Objectives: Eumycetoma is a neglected tropical fungal disease of the subcutaneous tissue that is currently not treatable with medication only. Standard itraconazole therapy is combined with surgical excision of the lesion. Recently, ibrexafungerp, a novel oral antifungal agent inhibiting 1,3-β-D-glucan synthesis, was approved by the United States Food and Drug Administration (FDA) for the treatment of vulvovaginal candidiasis. In this study we determined the in vitro activity and in vivo efficacy of ibrexafungerp in eumycetoma causative agents.

Methods: In vitro activity of ibrexafungerp and itraconazole was determined against 30 Madurella and 7 Falciformispora isolates by standardized in vitro susceptibility assays. The in vivo efficacy of ibrexafungerp, itraconazole and the combination of ibrexafungerp and itraconazole was determined by measuring the 10 day survival in M. mycetomatis and F. senegalensis grain models in Galleria mellonella larvae. Grain number and size were determined in Grocott- and haematoxylin and eosin-stained sections.

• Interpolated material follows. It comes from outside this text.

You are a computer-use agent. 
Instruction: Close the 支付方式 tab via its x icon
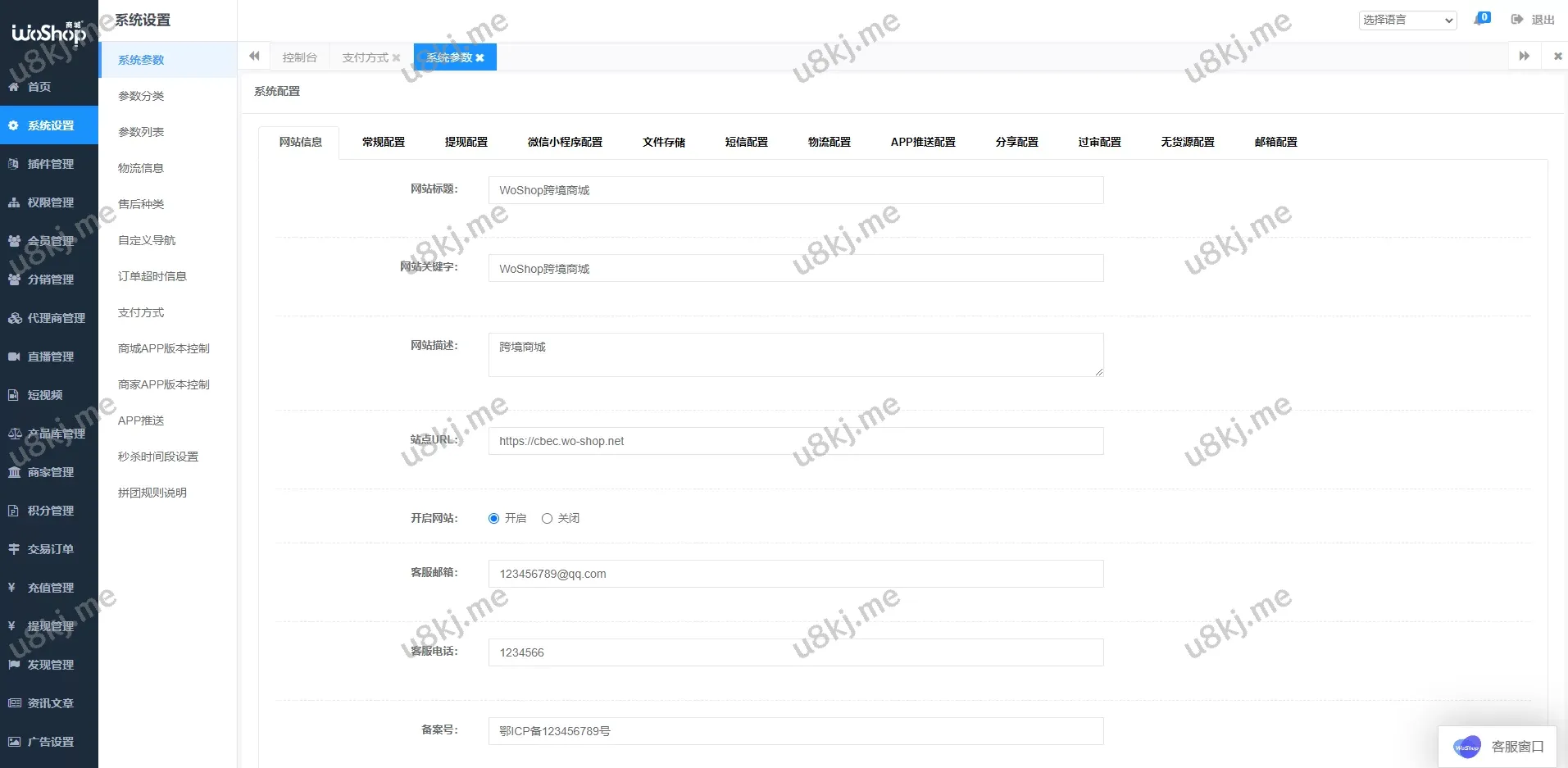point(397,57)
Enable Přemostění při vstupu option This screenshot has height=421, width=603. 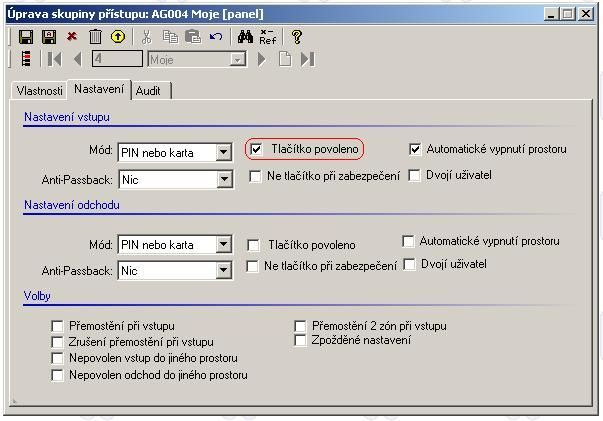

Results: Ibrexafungerp inhibited the growth of Madurella and Falciformispora species with MICs ranging from 4 to 64 mg/L and from 8 to 32 mg/L, respectively. In G. mellonella larvae, ibrexafungerp was not toxic and prolonged the survival in M. mycetomatis-infected larvae 10 days after infection, but not in F. senegalensis-infected larvae. Combining ibrexafungerp with itraconazole prolonged the survival of M. mycetomatis- and F. senegalensis-infected larvae. Treatment with ibrexafungerp alone and in combination resulted in smaller grains in M. mycetomatis-infected larvae.

Conclusions: Ibrexafungerp showed in vitro activity and in vivo efficacy against the two most common eumycetoma causative agents.